## COMPLETE THE FOLLOWING
1 > Render this sentence from the poll page into Spanish: "It means setting aside time out of the day to truly listen to music with minimal disruptions."
2 > According to the poll page, how many votes were cast in total?

## SELECTED EXCERPT
Please explain what the phrase "listening to music" means to you.

It appears that a lot of respondents to last week's Vote! must not listen actively

Please explain what the phrase "listening to music" means to you.
It means . . .
97% (59 votes)
It doesn't mean anything
3% (2 votes)
Total votes: 61

COMMENTS
C, Healthgut, M.D., FACS's picture

Listening to music means to become totally and completely absorbed in the music in both body and soul. It further means not allowing oneself to become distracted (the elevator effect) by extraneous stimuli in one's environment while seriously listening to music. It is always important to remember that music is an ultimate healer of mind, body, and soul. As a physician, I am able to cut into a body in order to correct a condition; however, it has been my long-time observation that music has the power to help the body to heal itself.

Michael Chernay's picture

Listening to music is to grab a beer, turn your stereo on, and play an album. Then wonder after the album is over where your beer went, because the music just surrounded you.

Mike Molinaro's picture

It means setting aside time out of the day to truly listen to music with minimal disruptions. If I'm lucky, my imagination will take over, and I will get lost inside the music.

(Entries for locating text and elements)
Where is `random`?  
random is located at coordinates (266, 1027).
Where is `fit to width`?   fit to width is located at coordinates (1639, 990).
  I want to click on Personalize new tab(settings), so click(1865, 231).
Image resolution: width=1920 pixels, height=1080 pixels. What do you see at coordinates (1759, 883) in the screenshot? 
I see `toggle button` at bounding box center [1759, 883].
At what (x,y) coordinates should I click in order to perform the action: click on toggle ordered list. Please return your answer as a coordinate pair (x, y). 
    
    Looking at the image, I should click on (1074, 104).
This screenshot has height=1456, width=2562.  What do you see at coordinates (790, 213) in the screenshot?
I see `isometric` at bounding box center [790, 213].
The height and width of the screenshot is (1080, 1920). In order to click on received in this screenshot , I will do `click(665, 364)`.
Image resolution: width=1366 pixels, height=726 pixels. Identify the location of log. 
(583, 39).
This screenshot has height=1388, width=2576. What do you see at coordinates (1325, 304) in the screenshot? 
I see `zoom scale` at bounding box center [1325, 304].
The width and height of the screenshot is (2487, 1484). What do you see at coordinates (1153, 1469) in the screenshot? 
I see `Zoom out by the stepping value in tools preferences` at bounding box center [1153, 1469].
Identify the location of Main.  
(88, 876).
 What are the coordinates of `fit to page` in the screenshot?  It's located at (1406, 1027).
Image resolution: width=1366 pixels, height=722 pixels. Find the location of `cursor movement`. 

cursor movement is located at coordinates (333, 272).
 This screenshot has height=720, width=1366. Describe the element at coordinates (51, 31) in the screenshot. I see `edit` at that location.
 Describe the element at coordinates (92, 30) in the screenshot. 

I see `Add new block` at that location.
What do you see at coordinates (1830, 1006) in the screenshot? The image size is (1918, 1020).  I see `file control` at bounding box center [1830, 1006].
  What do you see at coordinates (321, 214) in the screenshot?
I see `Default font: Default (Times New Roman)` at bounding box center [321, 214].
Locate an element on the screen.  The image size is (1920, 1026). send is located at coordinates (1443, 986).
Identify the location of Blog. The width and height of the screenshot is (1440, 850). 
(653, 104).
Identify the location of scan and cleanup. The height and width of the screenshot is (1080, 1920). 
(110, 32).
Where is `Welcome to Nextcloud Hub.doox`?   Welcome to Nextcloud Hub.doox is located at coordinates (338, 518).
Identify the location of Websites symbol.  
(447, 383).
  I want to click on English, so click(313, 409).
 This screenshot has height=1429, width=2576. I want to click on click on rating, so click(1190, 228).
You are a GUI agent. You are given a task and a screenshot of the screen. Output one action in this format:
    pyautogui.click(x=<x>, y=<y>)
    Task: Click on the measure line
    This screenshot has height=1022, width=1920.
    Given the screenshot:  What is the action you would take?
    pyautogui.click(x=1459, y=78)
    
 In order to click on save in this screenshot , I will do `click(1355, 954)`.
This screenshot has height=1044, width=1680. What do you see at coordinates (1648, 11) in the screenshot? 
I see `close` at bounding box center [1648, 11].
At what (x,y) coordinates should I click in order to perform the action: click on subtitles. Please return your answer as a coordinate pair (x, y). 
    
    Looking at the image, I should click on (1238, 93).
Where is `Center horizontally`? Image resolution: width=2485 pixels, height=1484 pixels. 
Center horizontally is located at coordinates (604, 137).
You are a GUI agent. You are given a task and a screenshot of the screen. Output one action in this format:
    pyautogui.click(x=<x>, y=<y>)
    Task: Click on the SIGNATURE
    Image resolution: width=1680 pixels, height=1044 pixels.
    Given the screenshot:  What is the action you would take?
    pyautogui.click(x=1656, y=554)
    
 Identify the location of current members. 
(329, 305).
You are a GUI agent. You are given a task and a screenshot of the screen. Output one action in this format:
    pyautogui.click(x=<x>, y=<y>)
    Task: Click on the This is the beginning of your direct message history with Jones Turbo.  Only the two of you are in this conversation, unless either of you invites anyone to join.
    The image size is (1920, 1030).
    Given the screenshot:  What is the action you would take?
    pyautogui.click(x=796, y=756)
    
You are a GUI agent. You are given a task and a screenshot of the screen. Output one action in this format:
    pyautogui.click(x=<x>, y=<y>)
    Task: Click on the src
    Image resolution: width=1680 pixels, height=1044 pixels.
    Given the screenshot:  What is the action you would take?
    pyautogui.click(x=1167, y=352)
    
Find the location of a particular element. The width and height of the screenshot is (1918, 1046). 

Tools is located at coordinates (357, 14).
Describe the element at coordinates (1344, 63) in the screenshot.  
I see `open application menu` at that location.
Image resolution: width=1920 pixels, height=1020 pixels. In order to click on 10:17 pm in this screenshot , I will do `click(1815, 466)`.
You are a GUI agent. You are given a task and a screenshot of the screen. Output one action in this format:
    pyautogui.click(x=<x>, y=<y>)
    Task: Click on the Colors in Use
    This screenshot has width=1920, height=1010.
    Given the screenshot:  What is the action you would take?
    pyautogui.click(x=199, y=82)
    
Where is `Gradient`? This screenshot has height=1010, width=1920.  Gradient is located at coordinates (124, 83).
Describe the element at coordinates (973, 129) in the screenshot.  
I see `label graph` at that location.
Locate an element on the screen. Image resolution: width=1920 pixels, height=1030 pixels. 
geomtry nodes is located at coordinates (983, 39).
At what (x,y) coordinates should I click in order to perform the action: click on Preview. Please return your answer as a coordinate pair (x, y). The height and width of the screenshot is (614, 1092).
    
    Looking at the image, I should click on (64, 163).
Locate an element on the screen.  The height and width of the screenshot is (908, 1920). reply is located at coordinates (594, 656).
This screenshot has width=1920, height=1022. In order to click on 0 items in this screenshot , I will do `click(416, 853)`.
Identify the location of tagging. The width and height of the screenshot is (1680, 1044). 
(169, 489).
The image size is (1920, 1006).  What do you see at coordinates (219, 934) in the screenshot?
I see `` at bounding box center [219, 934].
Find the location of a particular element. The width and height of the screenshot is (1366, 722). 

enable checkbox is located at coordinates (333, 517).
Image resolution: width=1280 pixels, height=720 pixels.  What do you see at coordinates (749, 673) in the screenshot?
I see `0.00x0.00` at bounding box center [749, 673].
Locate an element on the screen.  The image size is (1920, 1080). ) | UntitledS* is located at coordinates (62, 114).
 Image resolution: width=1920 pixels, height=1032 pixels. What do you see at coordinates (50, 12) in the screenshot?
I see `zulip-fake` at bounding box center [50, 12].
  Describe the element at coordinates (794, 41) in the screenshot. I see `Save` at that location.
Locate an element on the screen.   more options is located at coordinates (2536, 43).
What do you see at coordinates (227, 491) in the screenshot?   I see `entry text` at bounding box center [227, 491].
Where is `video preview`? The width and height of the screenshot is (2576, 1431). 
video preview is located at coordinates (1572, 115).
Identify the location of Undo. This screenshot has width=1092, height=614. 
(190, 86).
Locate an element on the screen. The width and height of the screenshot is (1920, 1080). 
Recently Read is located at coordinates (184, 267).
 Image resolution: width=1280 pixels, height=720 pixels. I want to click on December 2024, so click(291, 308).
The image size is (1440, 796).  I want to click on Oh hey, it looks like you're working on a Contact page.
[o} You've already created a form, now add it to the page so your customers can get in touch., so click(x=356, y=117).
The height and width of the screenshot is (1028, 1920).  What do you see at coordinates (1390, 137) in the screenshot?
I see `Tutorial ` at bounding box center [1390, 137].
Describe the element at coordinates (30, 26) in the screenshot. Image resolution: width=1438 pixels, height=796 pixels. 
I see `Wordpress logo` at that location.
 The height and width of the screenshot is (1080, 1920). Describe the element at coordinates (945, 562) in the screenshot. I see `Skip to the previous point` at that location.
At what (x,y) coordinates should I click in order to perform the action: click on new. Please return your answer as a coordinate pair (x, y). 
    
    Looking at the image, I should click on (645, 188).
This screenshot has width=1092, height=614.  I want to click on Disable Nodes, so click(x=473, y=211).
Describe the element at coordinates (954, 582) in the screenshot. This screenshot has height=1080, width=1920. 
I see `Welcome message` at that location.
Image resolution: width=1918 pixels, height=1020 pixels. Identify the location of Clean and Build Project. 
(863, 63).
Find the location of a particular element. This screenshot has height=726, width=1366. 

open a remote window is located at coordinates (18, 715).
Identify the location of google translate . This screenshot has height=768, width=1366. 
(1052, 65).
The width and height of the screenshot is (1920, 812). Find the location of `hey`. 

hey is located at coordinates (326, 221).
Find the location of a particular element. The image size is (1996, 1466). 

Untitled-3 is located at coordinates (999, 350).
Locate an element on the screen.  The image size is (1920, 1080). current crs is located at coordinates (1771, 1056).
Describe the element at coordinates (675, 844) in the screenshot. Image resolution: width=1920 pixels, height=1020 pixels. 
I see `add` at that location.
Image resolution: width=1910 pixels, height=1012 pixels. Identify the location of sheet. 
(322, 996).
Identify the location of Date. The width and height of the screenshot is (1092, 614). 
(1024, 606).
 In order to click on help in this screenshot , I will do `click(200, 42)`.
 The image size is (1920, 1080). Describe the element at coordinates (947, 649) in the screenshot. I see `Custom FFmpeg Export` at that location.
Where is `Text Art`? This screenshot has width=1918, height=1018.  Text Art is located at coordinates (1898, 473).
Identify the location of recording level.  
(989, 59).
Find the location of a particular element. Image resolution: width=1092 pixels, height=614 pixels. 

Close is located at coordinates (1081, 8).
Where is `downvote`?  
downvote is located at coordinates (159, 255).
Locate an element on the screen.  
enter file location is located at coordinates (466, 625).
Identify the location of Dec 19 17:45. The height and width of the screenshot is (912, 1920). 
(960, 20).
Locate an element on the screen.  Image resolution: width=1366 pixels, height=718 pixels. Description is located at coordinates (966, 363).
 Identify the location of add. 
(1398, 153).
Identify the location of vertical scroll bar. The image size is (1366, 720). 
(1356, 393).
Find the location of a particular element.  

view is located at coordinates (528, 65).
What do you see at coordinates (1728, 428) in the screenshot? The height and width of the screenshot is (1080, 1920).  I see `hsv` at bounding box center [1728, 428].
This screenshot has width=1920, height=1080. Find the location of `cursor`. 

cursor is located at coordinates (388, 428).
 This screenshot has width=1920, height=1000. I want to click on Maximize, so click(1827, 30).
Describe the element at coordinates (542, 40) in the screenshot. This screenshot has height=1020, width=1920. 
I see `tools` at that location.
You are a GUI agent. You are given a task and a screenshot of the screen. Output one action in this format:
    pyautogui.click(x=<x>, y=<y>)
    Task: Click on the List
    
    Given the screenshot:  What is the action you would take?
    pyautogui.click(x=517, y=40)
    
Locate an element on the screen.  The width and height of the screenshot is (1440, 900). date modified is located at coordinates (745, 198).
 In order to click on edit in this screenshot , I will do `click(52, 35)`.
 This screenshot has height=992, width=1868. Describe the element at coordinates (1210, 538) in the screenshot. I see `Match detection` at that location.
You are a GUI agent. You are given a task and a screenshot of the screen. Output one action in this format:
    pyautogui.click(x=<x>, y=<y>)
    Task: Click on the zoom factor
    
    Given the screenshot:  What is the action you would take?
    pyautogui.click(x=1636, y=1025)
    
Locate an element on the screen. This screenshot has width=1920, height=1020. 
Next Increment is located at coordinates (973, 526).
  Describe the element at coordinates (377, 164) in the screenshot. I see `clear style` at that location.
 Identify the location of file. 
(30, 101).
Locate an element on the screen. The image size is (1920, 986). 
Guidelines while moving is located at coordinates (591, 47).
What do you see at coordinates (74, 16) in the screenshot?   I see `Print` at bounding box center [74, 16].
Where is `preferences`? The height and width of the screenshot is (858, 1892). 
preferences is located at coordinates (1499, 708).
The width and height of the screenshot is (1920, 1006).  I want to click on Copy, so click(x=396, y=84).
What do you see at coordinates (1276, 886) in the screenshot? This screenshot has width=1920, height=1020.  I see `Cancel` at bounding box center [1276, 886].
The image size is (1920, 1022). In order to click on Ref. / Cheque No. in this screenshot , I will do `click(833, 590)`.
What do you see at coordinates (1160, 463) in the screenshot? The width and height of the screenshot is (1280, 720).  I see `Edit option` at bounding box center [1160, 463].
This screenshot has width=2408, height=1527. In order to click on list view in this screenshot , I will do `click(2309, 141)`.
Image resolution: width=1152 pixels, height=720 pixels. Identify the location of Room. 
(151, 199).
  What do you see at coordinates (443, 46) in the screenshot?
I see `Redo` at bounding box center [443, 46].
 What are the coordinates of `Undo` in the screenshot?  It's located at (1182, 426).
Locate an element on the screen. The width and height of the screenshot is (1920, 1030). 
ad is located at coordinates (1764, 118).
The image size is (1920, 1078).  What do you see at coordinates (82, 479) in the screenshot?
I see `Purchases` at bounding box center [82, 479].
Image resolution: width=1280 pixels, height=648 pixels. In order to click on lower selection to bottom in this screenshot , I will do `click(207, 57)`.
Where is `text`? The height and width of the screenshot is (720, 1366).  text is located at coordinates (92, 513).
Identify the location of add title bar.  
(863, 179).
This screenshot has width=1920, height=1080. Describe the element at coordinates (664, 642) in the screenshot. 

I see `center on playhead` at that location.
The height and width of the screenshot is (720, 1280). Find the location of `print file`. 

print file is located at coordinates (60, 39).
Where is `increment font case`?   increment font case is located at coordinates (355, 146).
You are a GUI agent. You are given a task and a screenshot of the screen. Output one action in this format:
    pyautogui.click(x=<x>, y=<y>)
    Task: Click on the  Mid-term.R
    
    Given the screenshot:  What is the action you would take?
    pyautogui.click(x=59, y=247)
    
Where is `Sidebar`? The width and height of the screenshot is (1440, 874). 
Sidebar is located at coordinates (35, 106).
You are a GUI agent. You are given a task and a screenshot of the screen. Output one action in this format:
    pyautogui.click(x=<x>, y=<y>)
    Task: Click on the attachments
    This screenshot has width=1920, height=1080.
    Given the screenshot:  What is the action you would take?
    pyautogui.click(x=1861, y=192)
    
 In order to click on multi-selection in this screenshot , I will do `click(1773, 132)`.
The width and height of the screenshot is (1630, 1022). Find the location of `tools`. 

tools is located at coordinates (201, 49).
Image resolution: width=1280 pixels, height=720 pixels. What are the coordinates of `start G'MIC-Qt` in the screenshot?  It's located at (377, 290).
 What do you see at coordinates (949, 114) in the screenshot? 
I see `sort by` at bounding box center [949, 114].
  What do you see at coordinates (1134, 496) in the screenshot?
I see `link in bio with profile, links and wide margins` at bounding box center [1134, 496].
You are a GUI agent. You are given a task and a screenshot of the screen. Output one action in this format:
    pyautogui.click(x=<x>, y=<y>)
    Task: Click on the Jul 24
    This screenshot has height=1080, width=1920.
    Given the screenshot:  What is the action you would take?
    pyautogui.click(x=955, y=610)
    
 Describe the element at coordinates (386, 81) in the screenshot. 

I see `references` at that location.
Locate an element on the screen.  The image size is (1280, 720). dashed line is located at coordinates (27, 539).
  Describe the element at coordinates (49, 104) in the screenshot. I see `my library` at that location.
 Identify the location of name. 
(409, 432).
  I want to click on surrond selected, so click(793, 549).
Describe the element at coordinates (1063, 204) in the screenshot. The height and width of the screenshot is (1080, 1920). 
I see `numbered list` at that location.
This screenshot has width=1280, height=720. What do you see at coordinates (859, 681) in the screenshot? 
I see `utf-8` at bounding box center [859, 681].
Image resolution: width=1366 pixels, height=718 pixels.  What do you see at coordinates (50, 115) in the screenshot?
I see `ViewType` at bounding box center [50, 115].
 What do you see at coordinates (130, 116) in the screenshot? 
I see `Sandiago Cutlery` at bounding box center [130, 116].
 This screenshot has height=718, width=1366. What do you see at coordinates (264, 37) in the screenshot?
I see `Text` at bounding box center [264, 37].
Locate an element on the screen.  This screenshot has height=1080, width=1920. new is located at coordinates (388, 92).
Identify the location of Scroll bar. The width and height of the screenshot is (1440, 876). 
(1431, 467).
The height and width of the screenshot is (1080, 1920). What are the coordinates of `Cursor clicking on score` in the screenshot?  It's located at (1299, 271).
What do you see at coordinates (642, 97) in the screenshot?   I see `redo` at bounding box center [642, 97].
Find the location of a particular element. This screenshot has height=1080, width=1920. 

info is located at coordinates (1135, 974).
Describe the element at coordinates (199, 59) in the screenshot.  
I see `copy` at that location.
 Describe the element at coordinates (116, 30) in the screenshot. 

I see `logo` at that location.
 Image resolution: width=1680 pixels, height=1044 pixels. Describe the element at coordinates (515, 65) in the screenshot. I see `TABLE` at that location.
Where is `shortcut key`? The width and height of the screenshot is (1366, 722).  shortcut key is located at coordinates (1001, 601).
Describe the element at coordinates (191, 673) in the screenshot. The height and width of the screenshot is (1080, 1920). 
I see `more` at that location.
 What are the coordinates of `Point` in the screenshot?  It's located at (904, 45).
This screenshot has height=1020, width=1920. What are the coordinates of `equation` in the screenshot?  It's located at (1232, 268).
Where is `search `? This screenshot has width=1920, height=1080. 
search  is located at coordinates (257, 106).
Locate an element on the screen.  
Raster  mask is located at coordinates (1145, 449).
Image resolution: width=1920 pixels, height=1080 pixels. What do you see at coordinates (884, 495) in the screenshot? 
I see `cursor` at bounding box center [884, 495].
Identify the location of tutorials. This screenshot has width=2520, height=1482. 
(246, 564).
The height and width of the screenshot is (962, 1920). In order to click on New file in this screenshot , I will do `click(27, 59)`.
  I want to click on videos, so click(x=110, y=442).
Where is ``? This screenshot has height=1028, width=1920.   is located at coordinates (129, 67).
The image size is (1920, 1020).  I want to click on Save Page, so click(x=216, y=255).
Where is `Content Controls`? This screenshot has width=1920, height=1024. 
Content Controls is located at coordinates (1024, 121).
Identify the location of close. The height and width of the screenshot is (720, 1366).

## OUTPUTS FOR THE TASKS
1 > Significa reservar tiempo durante el día para escuchar música de verdad con las mínimas interrupciones.

2 > 61 votes.